Using Maltego with Netlas Module

Maltego is the best-in-class software for OSINT, reconnaissance, and investigation visualization. Combining data from many sources and visualizing the data obtained, greatly simplifies the process of exploration during the penetration test or incident investigation. One of its very important advantages is the ability to integrate any tool into Maltego and use it along with many others.

In this short article, we present you with instructions for using Netlas with Maltego. The plugin, written by our team, supports many transformations and works with the API key of your Netlas account.

Before Starting

Before starting the main part of the article, it is worth mentioning a few points.

Firstly, the article is written solely to familiarize Maltego users with the capabilities of the Netlas plugin for Maltego. Maltego Community Edition was used for demonstration purposes to write this article. Due to platform restrictions, the Maltego Community Edition returns a maximum of 12 results for each transform.

Secondly, this is already the second version of the article. The first one was published in 2023, and since then there have been several small but important changes made to the plugin. Thus, bugs in individual transformations were fixed and error reporting mechanisms were improved. Now, if something goes wrong, it will be much easier for the user to understand what exactly happened. If you have been using the Netlas module in Maltego for a long time, you need to update it.

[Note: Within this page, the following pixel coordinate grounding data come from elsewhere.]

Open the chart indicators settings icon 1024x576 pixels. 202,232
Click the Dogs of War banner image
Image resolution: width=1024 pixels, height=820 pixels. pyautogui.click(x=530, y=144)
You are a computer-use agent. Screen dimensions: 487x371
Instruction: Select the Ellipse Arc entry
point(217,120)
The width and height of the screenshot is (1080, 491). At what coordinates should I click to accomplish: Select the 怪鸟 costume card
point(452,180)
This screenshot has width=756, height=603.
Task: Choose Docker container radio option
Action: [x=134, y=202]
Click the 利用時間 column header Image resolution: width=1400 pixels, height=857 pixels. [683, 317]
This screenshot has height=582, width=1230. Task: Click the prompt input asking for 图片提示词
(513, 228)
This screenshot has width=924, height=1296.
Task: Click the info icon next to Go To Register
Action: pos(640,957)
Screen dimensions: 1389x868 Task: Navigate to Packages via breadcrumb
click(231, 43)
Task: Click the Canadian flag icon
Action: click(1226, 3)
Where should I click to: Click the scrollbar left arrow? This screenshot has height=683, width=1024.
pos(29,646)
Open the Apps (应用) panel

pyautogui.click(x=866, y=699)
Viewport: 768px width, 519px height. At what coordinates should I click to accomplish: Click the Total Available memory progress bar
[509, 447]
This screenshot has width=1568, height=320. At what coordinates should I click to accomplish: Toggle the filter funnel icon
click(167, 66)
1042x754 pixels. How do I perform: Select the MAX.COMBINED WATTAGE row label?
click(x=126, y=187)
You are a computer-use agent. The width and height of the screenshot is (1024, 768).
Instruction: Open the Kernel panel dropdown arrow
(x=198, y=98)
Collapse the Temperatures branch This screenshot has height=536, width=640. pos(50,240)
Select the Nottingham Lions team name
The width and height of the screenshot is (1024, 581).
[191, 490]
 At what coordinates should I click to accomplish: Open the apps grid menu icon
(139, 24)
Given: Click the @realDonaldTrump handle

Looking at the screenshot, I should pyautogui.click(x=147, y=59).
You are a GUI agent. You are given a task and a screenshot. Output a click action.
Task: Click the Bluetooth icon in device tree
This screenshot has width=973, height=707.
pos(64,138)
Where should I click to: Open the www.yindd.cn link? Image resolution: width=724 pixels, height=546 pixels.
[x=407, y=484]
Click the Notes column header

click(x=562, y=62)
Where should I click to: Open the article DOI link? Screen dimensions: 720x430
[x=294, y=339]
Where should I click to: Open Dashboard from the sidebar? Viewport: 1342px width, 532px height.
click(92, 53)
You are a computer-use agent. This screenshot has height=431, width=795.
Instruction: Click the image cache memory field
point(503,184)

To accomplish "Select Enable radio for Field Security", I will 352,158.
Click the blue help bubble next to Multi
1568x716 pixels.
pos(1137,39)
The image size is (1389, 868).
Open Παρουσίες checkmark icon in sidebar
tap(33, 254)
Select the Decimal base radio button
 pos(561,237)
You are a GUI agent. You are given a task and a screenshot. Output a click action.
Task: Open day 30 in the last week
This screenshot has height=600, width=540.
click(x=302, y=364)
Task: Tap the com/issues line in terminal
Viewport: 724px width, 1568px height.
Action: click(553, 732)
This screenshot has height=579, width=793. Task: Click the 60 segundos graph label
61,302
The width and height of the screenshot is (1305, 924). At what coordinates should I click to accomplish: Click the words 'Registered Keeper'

Thirdly, it’s important to note, that each transformation you make counts as one request in your Netlas account. There is no way within the Netlas plugin for Maltego to count how many search results will be returned for a transform. So be careful with “heavy” transforms if you’re using a Netlas subscription that limits search results per month.

Installation

Before using the plugin, it must be installed. We will assume that you already have Maltego installed, and now it remains to add the Netlas module to it. If not, install it from the official website first.

For your convenience, we have prepared both a video showing the installation process and a text guide. Choose what suits you best.

Video Guide

Text Guide

1. Immediately after launching Maltego on your device, open the Transform Hub in the program and go down to the very bottom, to “Internal Hub Items”:

2. Click on the “+” and fill out the form in the window that opens. The only required field here is the Seed URL, which is where the plugin will be found on the Transform Server.

Enter the following link there: https://public-tds.paterva.com/runner/showseed/vnvRYaAnv9s9hHlhi9P148KB

3. After you click OK, the plugin will be added to your hub. Now you just need to hover over it and click “Install”. This will open the installation window.

4. During installation, no input is required from you. Just wait until the end and you will be able to use Netlas inside Maltego.

5. You need an API key to use the Netlas Plugin for Maltego. Create an account on Netlas if you don’t have one. Go to your Profile page, copy the API key and insert it to your Maltego Desktop Client.

Here you can access your profile

Here is the API key

And here it must be entered

Usage

So, what is the Netlas plugin for Maltego capable of? It supports 21 transformations:

1. Domain → IP.
2. Domain → Company Name.
3. Domain → Certificates.
4. Domain → Email.
5. Domain → MX Record.
6. Domain → NS Rescord.
7. Domain → Subdomains.
8. Company → Domains.
9. Company → Netblock.
10. Email → Domains.
11. Email → Netblock.
12. IP → Company Name.
13. IP → CPE.
14. IP → CVE.
15. IP → Domains.
16. IP → Email.
17. IP → PII.
18. IP→ Ports.
19. IP → Services.
20. MX Record → Domains.
21. NS Record → Domains.

You can place the necessary objects, study the connections between them, and automatically or manually complete the constructed surface. In this guide, we will only touch on those points that directly relate to Netlas. However, the entities used in our plugin are identical to those in Maltego, so you can combine them with others as you wish.

Video Guide

Text Guide

1. You need to choose which object you will start your reconnaissance from. A domain name or an IP address is usualy used as a root node. However, you are free to choose any of the objects, the transformation of which the plugin supports. In order to place the root node, find the “Infrastructure” sub-item in the list on the left side of the workspace, and in it “Domain” or “IPv4 Address”.

2. Drag the selected object to the work area, placing it there. After you need to find Netlas transformations. To do this, simply right-click on the root object, and in the list of Transformations find the one that you added during the installation phase. In my case, it is called “Netlas.io”.

3. Finally, select the desired transformation from the drop-down list. For example, let it be “To Subdomains”.

List of Netlas transformations

Transformation result

4. Don’t forget to controll the amount of Netlas Coins (available search results) on your Netlas Profile page. Each entity fetched by Netlas.io Plugin to Maltego costs one Netlas Coin. The plugin stops returning results when you run out of Netlas Coins.

Conclusion

By following this little guide, you can easily incorporate Netlas search results into your work with Maltego. Combine them with other queries, build complex graphs, and explore.

Please, give us some feedback if you know how to make this plugin better. We wish you pleasant work!